At yesterday’s Future Perfect: What’s next in book design event co-hosted by AIGA and Design Observer, the panel discussion started with describing the elephant in the room: What do we see as the future of books, with e-readers holding strong and technology taking up much of our attention?
“All you do when you read a lot is read more,” said panelist Juliette Cezzar, a professor of communication design at the New School’s Parsons School of Design. She went on to say how she’d likely read a damp pile of paper, if that was what was available, because she simply loves to read.
This made me wonder: Can suboptimal book design discourage you from reading? Can the design of something ever stop you from doing something you love?
That led me to think about arguably the most common, worst designed books: Dover Thrift Edition classics. They have incredibly narrow margins, dense text blocks, and paper that feels like the packing stuff you can grab for free in IKEA’s checkout area. The covers are flimsy and the designs are templated. Everything shouts, “MASS MARKET PRODUCTION!”
And yet, when I think of Dover Thrift Editions, I think of my favorite college English professor, who once told us that he owns something like 40 editions of Walden, and that of all of these editions, his most beloved one is the Dover Thrift Edition.
For class, however, he assigned us a paperback edition from Yale Nota Bene, with generous margins and well-researched endnotes by Jeffrey S. Cramer. The paper is thick and the leading comfortably loose; the resulting book is about 1.2 inches thick (the Dover Thrift Edition is less than an inch). I love my copy of Walden resulting from that course; it was easy to mark up and is filled with my margin notes, sticky tabs, and memories of that course.
But I also love my edition of Walden from Shambhala with sumptuously smooth pages and woodcut prints peppering the text, which I discovered on the remainders table (!) in the bookstore where I worked in high school. And then there’s my little red edition of Walden from Everyman’s Library that I rescued from a discard pile, in which a previous owner had lovingly affixed a postage stamp of Thoreau’s face. And there’s Random House’s fully annotated behemoth version of Walden that my professor presented me with when I graduated, which contains more notes than editions from Penguin Classics, Oxford Classics, or the one assigned for class.
I generally have little patience for hoarding things, but I don’t see the multiple copies of Walden as excessive.

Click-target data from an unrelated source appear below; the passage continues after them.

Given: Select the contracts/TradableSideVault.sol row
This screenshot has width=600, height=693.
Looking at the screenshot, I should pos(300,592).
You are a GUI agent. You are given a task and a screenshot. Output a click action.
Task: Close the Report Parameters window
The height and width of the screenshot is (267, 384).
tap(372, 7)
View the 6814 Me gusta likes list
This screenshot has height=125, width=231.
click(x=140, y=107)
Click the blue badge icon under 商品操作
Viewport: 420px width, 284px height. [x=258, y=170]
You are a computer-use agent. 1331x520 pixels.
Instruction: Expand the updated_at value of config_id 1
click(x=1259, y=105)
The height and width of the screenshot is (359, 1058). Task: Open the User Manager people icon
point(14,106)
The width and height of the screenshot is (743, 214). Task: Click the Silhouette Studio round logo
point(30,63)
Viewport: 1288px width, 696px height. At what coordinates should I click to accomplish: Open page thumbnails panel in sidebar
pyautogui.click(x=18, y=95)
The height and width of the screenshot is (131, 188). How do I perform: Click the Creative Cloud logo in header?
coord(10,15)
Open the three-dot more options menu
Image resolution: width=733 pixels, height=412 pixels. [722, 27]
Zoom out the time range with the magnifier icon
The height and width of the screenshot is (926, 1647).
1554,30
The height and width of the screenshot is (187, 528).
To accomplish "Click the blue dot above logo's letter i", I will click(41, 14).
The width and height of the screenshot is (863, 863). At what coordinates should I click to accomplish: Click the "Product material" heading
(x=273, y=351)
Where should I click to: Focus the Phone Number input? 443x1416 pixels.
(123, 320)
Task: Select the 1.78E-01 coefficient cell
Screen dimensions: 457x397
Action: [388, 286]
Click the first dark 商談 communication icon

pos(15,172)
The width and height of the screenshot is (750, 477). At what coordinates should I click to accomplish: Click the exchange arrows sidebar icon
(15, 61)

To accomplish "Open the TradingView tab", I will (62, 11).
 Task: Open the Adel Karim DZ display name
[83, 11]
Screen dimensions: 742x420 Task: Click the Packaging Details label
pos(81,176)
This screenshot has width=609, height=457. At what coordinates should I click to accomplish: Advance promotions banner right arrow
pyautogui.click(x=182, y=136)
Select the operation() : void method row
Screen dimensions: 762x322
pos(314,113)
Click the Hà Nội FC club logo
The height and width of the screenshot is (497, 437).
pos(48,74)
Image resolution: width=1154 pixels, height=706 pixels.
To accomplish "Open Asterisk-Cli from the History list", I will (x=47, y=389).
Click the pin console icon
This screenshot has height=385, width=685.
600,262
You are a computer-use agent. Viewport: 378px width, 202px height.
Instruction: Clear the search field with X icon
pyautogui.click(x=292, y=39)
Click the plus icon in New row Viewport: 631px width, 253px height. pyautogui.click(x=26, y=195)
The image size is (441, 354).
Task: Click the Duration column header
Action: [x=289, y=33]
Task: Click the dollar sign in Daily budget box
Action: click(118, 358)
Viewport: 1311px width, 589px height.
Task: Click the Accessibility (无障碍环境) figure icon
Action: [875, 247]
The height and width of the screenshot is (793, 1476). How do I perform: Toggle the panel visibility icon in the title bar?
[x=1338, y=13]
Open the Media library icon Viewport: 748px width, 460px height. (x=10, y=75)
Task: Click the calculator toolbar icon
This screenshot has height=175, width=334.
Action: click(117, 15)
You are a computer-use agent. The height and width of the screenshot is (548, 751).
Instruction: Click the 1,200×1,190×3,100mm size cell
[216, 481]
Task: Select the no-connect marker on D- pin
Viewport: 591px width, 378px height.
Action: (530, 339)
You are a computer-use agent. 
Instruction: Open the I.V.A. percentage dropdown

Each provides a different use case to me. The assigned edition is too full of my own notes that I can no longer read the text without hearing the class discussion again, but it is a breeze to navigate because of the spine creases I’ve made over time in the best sections. The Shambhala edition feels far too fancy for me to read, but is such a joy to behold and dip into, like coffeetable reading. The Everyman’s Library edition is hardcover, a bit too rigid to be comfy with, but it is compact, has the most pleasing weight in the hand, and carries just the right level of old book musty smell. The design of Random House’s fully annotated edition is worst for travel or reading when lying down (you practically need a podium for the thing), but it holds more information than any of the other editions…and holds more meaning to me than my own diploma.
Despite these design shortcomings, not one these editions could ever stop me from reading them, nor will they lose their spot on my shelf. (Same goes for the series of Dover Thrift Editions, out of which I own a few titles.)
The design of a book might discourage one particular use case, but just as uniquely serves another use case. If nothing else, this only speaks to the many facets of the reading experience that can be designed, or left for the reader to design—through marginalia, spine creases, affixed memorabilia, worn corners, or inscribed messages. These are aspects of book design that cannot be automated, templated, or rendered irrelevant by e-readers and technology.
For as long as reading is important to us, both form and content will matter. And for as long as memories are important to us, both book design and books will matter.